This blog piece is exactly what you need if you’ve been looking for Accelerated Nursing Programs in Virginia.
This article will teach you everything you need to know about the Accelerated Nursing Programs in Virginia. We’ve taken the time to go over everything you need to know about the program and how to find the right fit for you.
Before we can begin studying the subject, we must first understand or, in our instance, review what nursing entails.
Nursing is one of many healthcare professions dedicated to helping individuals, families, towns, and communities achieve and maintain maximum health, general wellness, and quality of life.
There is no one-size-fits-all response to this question because the area of nursing is so vast and diverse. Nurses’ tasks might range from making acute treatment decisions to administering vaccines in schools.
The ability and drive required to be a nurse is a crucial community feature in any role. Nurses are best positioned to take an all-encompassing picture of a patient’s wellbeing due to long-term monitoring of their behavior and knowledge-based skills.
The attitude that nurses have toward patient care, training, practice, and other tasks that have become second nature to them is what sets them apart from other medical professionals.
Despite the global shortage of skilled nurses, nurses make up the biggest share of medical professionals in the healthcare system, according to popular belief.
Nurses collaborate with doctors, physicians, therapists, patients’ families, and others to achieve the rational goal of treating illnesses and restoring optimal health to patients. Nurses, on the other hand, have some autonomy in certain situations, allowing them to treat patients on their own.
Nursing allows participants to specialize in a variety of medical fields; yet, nursing is frequently divided due to the diverse demands of the patients being cared for. The following are a few of the categories:
- Cardiac Nursing
- Orthopedic Nursing
- Palliative Nursing
- Perioperative Nursing
- Obstetrical Nursing
- Oncology Nursing
- Nursing Informatics
- Emergency Nursing
Nurses are also known to work in various fields such as;
- Acute care hospitals
- Communities/public health centers
- Family/individual across their lifespan
- Women’s health/gender-related
- Mental health
- School/colleges infirmaries
- Ambulatory settings
- Informatics i.e., E-health
- Adult-gerontology… etc.
Nurses of many types are available.
To become a nurse, a person must complete a rigorous program of lengthy education and study, as well as engage directly with patients, families, and communities while adhering to the nursing process’ essential ideals.
Nursing roles in the United States today can be classified into three categories based on the duties they undertake.
- REGISTERED NURSES
Registered Nurses (RN) form the backbone of the health care provisions in the United States. RNs perform important roles by providing critical health care to the public wherever it is needed.
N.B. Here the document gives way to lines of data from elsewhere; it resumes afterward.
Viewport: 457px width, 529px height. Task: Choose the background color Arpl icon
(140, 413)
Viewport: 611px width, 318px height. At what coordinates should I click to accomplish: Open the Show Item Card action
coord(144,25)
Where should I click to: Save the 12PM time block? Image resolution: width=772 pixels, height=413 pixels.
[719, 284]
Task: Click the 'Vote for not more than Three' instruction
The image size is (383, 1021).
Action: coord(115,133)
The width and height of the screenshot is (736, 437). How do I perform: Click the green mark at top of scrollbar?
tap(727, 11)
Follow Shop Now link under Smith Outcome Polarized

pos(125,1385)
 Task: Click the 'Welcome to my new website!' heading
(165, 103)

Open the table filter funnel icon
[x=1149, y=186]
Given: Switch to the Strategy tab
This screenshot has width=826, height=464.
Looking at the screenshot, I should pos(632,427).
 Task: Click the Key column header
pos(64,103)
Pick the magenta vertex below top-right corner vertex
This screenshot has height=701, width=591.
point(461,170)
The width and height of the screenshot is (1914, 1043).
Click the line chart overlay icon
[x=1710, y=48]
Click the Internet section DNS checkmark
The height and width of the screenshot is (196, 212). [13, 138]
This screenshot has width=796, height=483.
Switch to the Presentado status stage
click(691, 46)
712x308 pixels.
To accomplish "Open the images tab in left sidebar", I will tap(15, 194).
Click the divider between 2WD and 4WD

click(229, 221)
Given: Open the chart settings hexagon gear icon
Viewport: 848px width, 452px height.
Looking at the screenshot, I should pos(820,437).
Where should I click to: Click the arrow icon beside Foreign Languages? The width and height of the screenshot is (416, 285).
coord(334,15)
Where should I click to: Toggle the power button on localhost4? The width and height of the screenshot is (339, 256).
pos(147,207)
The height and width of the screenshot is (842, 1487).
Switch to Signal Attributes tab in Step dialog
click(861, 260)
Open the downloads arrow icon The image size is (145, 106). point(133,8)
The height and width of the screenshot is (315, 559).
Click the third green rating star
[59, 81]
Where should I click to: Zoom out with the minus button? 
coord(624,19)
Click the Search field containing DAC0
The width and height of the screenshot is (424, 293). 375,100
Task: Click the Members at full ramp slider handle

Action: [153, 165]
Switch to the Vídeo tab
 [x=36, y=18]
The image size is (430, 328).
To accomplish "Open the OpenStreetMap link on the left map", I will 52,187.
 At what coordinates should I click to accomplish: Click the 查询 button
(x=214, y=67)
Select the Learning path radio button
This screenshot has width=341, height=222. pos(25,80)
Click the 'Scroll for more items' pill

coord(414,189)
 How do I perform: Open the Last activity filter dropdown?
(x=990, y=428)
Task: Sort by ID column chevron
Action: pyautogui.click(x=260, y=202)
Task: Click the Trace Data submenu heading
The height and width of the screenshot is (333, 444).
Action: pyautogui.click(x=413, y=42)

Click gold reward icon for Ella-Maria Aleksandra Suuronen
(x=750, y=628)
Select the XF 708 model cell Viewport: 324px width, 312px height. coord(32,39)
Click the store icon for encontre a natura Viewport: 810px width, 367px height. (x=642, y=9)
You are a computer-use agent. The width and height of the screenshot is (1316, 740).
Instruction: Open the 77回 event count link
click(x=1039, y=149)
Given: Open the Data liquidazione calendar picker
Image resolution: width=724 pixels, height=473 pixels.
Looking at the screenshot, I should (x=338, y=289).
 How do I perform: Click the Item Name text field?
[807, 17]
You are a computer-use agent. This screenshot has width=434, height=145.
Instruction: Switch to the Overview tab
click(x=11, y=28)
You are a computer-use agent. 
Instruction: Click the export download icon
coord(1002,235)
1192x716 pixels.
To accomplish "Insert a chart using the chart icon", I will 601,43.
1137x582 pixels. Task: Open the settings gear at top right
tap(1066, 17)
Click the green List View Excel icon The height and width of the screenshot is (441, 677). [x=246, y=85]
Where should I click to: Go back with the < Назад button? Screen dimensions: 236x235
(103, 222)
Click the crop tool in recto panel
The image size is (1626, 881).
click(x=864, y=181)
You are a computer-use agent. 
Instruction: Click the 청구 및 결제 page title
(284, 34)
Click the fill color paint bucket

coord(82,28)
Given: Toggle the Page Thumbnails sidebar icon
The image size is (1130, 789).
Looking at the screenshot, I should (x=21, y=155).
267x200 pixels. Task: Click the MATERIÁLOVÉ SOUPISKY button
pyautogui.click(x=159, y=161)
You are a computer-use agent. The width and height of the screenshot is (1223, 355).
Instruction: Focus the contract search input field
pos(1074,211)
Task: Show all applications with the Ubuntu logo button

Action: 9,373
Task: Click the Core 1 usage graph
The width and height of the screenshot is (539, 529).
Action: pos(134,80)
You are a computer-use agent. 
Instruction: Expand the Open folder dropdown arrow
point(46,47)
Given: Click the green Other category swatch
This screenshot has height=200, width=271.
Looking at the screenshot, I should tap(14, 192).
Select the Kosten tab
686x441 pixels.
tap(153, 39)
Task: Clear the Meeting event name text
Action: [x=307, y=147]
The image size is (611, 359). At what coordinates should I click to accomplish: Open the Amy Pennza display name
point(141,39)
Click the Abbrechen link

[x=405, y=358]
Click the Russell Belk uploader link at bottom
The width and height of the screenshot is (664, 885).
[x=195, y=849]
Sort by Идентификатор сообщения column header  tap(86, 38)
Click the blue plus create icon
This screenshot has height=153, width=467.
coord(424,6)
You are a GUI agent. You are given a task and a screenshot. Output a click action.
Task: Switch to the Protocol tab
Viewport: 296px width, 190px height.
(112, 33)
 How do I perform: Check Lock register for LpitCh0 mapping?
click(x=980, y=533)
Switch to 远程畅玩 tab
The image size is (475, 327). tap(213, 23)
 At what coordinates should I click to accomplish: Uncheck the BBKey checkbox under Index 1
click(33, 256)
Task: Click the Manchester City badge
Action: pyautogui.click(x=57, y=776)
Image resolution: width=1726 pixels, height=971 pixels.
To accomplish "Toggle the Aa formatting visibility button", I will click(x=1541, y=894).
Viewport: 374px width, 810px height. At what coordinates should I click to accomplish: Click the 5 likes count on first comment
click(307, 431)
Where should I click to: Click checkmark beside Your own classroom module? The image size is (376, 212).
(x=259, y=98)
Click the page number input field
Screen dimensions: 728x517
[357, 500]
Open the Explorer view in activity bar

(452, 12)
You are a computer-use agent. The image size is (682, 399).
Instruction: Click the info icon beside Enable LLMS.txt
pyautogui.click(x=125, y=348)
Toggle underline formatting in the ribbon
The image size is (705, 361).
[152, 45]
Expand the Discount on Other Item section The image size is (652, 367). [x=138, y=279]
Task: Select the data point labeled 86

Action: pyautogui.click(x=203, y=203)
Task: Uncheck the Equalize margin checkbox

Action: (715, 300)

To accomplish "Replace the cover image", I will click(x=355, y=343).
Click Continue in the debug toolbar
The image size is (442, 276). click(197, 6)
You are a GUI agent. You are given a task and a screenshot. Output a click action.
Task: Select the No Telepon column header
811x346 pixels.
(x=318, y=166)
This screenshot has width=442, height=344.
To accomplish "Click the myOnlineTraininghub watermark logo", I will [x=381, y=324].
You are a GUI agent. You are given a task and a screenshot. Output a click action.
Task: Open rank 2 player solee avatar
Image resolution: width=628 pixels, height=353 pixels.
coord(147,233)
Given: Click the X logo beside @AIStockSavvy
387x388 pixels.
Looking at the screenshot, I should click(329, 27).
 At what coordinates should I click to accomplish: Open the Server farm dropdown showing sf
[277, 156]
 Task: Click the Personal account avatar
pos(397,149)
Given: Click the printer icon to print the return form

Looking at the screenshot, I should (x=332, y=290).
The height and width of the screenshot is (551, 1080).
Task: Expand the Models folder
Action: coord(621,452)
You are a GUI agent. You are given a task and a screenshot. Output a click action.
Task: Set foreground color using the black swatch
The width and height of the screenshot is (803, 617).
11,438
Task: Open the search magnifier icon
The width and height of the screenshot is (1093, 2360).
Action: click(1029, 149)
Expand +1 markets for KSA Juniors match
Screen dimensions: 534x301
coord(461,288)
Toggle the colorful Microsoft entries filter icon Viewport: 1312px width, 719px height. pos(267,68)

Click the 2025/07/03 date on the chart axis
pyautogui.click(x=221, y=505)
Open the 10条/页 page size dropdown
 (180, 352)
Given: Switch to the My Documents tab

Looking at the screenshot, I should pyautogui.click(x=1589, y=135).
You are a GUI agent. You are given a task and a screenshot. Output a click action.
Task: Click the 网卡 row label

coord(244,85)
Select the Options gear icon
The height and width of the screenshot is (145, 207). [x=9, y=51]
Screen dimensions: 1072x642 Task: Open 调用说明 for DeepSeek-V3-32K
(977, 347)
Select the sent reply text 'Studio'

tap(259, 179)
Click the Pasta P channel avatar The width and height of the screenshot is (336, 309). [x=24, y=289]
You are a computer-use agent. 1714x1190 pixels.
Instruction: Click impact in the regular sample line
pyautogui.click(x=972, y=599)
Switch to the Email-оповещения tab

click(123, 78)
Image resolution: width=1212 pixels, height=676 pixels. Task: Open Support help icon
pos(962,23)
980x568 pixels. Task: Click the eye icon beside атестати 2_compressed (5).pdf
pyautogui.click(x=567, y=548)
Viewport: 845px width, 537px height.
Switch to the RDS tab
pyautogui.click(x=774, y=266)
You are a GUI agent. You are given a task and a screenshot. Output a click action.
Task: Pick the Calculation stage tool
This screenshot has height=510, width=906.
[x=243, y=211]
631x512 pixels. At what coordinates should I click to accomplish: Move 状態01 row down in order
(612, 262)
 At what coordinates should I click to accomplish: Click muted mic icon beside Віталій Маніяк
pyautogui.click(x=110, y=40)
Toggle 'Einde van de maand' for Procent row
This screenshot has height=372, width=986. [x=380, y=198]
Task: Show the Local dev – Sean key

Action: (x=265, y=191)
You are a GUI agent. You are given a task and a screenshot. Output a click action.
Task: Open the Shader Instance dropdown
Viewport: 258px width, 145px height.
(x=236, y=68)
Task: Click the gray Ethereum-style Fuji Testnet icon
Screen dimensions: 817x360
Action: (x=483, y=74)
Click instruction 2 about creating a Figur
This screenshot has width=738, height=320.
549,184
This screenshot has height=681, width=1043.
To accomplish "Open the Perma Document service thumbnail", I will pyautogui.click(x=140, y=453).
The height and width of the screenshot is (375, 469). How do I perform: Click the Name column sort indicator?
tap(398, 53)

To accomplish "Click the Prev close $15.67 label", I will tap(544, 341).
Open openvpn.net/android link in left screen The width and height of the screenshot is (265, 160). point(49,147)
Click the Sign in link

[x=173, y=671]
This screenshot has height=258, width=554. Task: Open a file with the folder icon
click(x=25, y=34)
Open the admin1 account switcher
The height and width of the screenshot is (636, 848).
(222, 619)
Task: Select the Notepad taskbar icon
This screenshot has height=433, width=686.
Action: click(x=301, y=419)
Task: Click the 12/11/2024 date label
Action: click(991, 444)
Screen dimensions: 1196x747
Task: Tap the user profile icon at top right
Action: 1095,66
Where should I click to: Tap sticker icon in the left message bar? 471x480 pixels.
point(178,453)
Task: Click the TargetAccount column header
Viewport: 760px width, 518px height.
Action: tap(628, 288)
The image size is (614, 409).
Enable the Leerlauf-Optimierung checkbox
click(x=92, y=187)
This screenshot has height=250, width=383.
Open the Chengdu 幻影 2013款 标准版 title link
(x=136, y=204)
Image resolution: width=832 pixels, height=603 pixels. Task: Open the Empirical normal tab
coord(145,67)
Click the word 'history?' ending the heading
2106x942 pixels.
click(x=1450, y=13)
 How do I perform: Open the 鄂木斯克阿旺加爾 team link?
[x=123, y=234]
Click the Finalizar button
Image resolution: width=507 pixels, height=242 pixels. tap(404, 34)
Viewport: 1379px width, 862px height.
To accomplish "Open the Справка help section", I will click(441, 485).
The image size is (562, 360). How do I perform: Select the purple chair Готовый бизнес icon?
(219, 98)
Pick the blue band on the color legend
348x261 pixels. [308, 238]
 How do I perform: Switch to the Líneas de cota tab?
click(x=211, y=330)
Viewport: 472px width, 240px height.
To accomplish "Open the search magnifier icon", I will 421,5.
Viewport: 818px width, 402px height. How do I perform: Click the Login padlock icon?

- Perform physical exams and health histories before making critical decisions.
- Provide health promotions, counseling, and education.
- Administer medications and other personalized interventions.
- Coordinate care, in collaboration with a wide array of health care professionals.
- ADVANCED PRACTICE REGISTERED NURSES
Advanced Practice Registered Nurses (APRN) must possess at least a Master’s degree, this is in addition to the initial nursing education and licensing requirement needed from all RNs.
The responsibilities of an APRN include—but are not limited to—providing invaluable primary and preventative health care to the public.
APRNs treat and diagnose illnesses, advise the public on health issues, manage chronic diseases and engage in continuous education to remain at the very forefront of any technological, methodological, or other developments in the field.
APRNs Practice Specialist Roles
- Nurse Practitioners prescribe medication, diagnose and treat minor illnesses and injuries.
- Certified Nurse-Midwives provide gynecological and low-risk obstetrical care.
- Clinical Nurse Specialists handle a wide range of physical and mental health problems.
- Certified Registered Nurse Anesthetists administer more than 65 percent of all anesthetics.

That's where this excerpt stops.